TASK TO COMPLETE: Once you have read the records below, restate them word for word.
====================
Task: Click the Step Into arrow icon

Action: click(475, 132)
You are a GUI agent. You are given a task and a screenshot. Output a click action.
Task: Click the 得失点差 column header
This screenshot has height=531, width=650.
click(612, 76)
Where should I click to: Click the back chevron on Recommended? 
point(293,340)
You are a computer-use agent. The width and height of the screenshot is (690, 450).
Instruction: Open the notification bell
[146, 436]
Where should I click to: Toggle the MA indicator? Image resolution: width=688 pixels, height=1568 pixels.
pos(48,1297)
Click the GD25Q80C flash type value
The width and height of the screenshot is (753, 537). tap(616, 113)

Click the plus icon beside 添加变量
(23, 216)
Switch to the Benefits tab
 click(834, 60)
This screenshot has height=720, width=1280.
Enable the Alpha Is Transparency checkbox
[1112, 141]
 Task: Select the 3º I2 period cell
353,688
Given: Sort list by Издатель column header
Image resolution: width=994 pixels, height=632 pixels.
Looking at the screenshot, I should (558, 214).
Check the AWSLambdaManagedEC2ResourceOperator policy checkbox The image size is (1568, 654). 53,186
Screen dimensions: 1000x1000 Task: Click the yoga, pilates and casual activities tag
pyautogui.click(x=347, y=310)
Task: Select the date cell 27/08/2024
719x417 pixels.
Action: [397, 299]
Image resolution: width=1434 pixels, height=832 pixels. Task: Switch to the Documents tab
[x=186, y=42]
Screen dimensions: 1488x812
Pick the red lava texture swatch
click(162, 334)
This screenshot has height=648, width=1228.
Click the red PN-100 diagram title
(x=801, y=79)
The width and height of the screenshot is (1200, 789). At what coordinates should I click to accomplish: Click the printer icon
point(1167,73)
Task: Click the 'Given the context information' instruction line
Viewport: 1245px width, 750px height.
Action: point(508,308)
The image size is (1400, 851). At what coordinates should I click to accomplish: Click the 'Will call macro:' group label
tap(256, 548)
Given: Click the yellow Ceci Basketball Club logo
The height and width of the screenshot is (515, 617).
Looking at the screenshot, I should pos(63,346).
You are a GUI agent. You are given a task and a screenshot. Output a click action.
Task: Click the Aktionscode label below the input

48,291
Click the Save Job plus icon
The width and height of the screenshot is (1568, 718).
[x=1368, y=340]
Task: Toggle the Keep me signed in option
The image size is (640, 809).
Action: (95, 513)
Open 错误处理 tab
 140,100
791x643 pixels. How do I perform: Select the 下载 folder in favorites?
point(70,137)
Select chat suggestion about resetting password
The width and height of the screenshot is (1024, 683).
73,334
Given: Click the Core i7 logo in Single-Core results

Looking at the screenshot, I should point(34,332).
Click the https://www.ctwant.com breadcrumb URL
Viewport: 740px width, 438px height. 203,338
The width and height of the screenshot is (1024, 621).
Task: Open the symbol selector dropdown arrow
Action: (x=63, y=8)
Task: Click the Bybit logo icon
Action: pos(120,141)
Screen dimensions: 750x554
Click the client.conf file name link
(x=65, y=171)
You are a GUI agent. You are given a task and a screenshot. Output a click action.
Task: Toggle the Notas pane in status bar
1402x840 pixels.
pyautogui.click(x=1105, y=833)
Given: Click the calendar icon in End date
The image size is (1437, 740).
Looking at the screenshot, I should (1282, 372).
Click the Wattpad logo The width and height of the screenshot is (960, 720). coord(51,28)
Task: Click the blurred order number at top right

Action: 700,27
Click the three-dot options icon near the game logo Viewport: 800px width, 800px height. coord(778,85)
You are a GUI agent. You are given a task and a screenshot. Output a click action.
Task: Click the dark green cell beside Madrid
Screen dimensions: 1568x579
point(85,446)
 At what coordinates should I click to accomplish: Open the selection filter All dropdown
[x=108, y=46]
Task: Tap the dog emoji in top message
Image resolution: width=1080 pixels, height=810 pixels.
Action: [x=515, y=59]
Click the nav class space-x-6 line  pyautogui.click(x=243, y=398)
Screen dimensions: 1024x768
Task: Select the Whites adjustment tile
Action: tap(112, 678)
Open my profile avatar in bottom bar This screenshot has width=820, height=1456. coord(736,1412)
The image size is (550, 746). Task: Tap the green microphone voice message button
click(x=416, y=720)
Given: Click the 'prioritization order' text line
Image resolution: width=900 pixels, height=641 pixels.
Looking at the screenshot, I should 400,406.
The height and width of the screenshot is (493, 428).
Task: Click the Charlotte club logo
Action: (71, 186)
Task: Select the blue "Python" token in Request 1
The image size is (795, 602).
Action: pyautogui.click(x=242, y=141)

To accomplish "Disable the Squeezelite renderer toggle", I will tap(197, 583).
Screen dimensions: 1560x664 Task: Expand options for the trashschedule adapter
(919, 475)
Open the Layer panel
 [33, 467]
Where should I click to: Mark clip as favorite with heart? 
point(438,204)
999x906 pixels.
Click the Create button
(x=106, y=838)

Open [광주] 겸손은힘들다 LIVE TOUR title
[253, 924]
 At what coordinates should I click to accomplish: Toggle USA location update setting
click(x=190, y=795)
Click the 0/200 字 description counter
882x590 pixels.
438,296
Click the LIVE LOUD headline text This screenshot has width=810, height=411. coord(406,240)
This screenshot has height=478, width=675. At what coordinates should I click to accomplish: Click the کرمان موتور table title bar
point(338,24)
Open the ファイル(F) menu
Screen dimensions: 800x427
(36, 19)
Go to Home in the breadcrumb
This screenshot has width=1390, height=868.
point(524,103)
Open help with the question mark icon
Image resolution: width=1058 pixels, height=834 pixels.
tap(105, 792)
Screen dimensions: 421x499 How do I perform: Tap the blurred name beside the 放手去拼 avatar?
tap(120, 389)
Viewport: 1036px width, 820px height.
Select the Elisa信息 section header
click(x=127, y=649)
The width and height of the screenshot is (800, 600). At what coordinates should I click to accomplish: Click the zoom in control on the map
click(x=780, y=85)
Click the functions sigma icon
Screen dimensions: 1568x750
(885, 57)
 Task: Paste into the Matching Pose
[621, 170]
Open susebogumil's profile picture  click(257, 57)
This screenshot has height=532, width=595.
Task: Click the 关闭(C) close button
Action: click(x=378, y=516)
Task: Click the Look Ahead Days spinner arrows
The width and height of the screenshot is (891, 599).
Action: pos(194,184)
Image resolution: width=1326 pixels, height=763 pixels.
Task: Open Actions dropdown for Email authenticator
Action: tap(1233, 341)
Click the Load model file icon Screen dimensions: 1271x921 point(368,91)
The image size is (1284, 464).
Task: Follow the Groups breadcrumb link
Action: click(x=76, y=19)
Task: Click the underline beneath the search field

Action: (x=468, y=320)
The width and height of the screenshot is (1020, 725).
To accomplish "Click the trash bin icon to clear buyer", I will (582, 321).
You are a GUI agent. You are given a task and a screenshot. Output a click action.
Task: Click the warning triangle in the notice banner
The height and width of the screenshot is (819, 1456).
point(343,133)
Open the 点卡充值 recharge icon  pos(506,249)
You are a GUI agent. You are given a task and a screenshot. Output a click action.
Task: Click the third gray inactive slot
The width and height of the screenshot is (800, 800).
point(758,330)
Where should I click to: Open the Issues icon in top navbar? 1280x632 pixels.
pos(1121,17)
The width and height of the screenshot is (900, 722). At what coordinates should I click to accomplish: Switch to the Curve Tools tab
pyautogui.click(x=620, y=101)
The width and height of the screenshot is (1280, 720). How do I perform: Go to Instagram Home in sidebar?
====================
SOLUTION FOR THIS TASK:
Task: Click the Step Into arrow icon

Action: click(475, 132)
You are a GUI agent. You are given a task and a screenshot. Output a click action.
Task: Click the 得失点差 column header
This screenshot has height=531, width=650.
click(612, 76)
Where should I click to: Click the back chevron on Recommended? 
point(293,340)
You are a computer-use agent. The width and height of the screenshot is (690, 450).
Instruction: Open the notification bell
[146, 436]
Where should I click to: Toggle the MA indicator? Image resolution: width=688 pixels, height=1568 pixels.
pos(48,1297)
Click the GD25Q80C flash type value
The width and height of the screenshot is (753, 537). tap(616, 113)

Click the plus icon beside 添加变量
(23, 216)
Switch to the Benefits tab
 click(834, 60)
This screenshot has height=720, width=1280.
Enable the Alpha Is Transparency checkbox
[1112, 141]
 Task: Select the 3º I2 period cell
353,688
Given: Sort list by Издатель column header
Image resolution: width=994 pixels, height=632 pixels.
Looking at the screenshot, I should (558, 214).
Check the AWSLambdaManagedEC2ResourceOperator policy checkbox The image size is (1568, 654). 53,186
Screen dimensions: 1000x1000 Task: Click the yoga, pilates and casual activities tag
pyautogui.click(x=347, y=310)
Task: Select the date cell 27/08/2024
719x417 pixels.
Action: [397, 299]
Image resolution: width=1434 pixels, height=832 pixels. Task: Switch to the Documents tab
[x=186, y=42]
Screen dimensions: 1488x812
Pick the red lava texture swatch
click(162, 334)
This screenshot has height=648, width=1228.
Click the red PN-100 diagram title
(x=801, y=79)
The width and height of the screenshot is (1200, 789). At what coordinates should I click to accomplish: Click the printer icon
point(1167,73)
Task: Click the 'Given the context information' instruction line
Viewport: 1245px width, 750px height.
Action: point(508,308)
The image size is (1400, 851). At what coordinates should I click to accomplish: Click the 'Will call macro:' group label
tap(256, 548)
Given: Click the yellow Ceci Basketball Club logo
The height and width of the screenshot is (515, 617).
Looking at the screenshot, I should pos(63,346).
You are a GUI agent. You are given a task and a screenshot. Output a click action.
Task: Click the Aktionscode label below the input

48,291
Click the Save Job plus icon
The width and height of the screenshot is (1568, 718).
[x=1368, y=340]
Task: Toggle the Keep me signed in option
The image size is (640, 809).
Action: (95, 513)
Open 错误处理 tab
 140,100
791x643 pixels. How do I perform: Select the 下载 folder in favorites?
point(70,137)
Select chat suggestion about resetting password
The width and height of the screenshot is (1024, 683).
73,334
Given: Click the Core i7 logo in Single-Core results

Looking at the screenshot, I should point(34,332).
Click the https://www.ctwant.com breadcrumb URL
Viewport: 740px width, 438px height. 203,338
The width and height of the screenshot is (1024, 621).
Task: Open the symbol selector dropdown arrow
Action: (x=63, y=8)
Task: Click the Bybit logo icon
Action: pos(120,141)
Screen dimensions: 750x554
Click the client.conf file name link
(x=65, y=171)
You are a GUI agent. You are given a task and a screenshot. Output a click action.
Task: Toggle the Notas pane in status bar
1402x840 pixels.
pyautogui.click(x=1105, y=833)
Given: Click the calendar icon in End date
The image size is (1437, 740).
Looking at the screenshot, I should (1282, 372).
Click the Wattpad logo The width and height of the screenshot is (960, 720). coord(51,28)
Task: Click the blurred order number at top right

Action: 700,27
Click the three-dot options icon near the game logo Viewport: 800px width, 800px height. coord(778,85)
You are a GUI agent. You are given a task and a screenshot. Output a click action.
Task: Click the dark green cell beside Madrid
Screen dimensions: 1568x579
point(85,446)
 At what coordinates should I click to accomplish: Open the selection filter All dropdown
[x=108, y=46]
Task: Tap the dog emoji in top message
Image resolution: width=1080 pixels, height=810 pixels.
Action: [x=515, y=59]
Click the nav class space-x-6 line  pyautogui.click(x=243, y=398)
Screen dimensions: 1024x768
Task: Select the Whites adjustment tile
Action: tap(112, 678)
Open my profile avatar in bottom bar This screenshot has width=820, height=1456. coord(736,1412)
The image size is (550, 746). Task: Tap the green microphone voice message button
click(x=416, y=720)
Given: Click the 'prioritization order' text line
Image resolution: width=900 pixels, height=641 pixels.
Looking at the screenshot, I should 400,406.
The height and width of the screenshot is (493, 428).
Task: Click the Charlotte club logo
Action: (71, 186)
Task: Select the blue "Python" token in Request 1
The image size is (795, 602).
Action: pyautogui.click(x=242, y=141)

To accomplish "Disable the Squeezelite renderer toggle", I will tap(197, 583).
Screen dimensions: 1560x664 Task: Expand options for the trashschedule adapter
(919, 475)
Open the Layer panel
 [33, 467]
Where should I click to: Mark clip as favorite with heart? 
point(438,204)
999x906 pixels.
Click the Create button
(x=106, y=838)

Open [광주] 겸손은힘들다 LIVE TOUR title
[253, 924]
 At what coordinates should I click to accomplish: Toggle USA location update setting
click(x=190, y=795)
Click the 0/200 字 description counter
882x590 pixels.
438,296
Click the LIVE LOUD headline text This screenshot has width=810, height=411. coord(406,240)
This screenshot has height=478, width=675. At what coordinates should I click to accomplish: Click the کرمان موتور table title bar
point(338,24)
Open the ファイル(F) menu
Screen dimensions: 800x427
(36, 19)
Go to Home in the breadcrumb
This screenshot has width=1390, height=868.
point(524,103)
Open help with the question mark icon
Image resolution: width=1058 pixels, height=834 pixels.
tap(105, 792)
Screen dimensions: 421x499 How do I perform: Tap the blurred name beside the 放手去拼 avatar?
tap(120, 389)
Viewport: 1036px width, 820px height.
Select the Elisa信息 section header
click(x=127, y=649)
The width and height of the screenshot is (800, 600). At what coordinates should I click to accomplish: Click the zoom in control on the map
click(x=780, y=85)
Click the functions sigma icon
Screen dimensions: 1568x750
(885, 57)
 Task: Paste into the Matching Pose
[621, 170]
Open susebogumil's profile picture  click(257, 57)
This screenshot has height=532, width=595.
Task: Click the 关闭(C) close button
Action: click(x=378, y=516)
Task: Click the Look Ahead Days spinner arrows
The width and height of the screenshot is (891, 599).
Action: pos(194,184)
Image resolution: width=1326 pixels, height=763 pixels.
Task: Open Actions dropdown for Email authenticator
Action: tap(1233, 341)
Click the Load model file icon Screen dimensions: 1271x921 point(368,91)
The image size is (1284, 464).
Task: Follow the Groups breadcrumb link
Action: click(x=76, y=19)
Task: Click the underline beneath the search field

Action: (x=468, y=320)
The width and height of the screenshot is (1020, 725).
To accomplish "Click the trash bin icon to clear buyer", I will (582, 321).
You are a GUI agent. You are given a task and a screenshot. Output a click action.
Task: Click the warning triangle in the notice banner
The height and width of the screenshot is (819, 1456).
point(343,133)
Open the 点卡充值 recharge icon  pos(506,249)
You are a GUI agent. You are given a task and a screenshot. Output a click action.
Task: Click the third gray inactive slot
The width and height of the screenshot is (800, 800).
point(758,330)
Where should I click to: Open the Issues icon in top navbar? 1280x632 pixels.
pos(1121,17)
The width and height of the screenshot is (900, 722). At what coordinates should I click to accomplish: Switch to the Curve Tools tab
pyautogui.click(x=620, y=101)
The width and height of the screenshot is (1280, 720). How do I perform: Go to Instagram Home in sidebar?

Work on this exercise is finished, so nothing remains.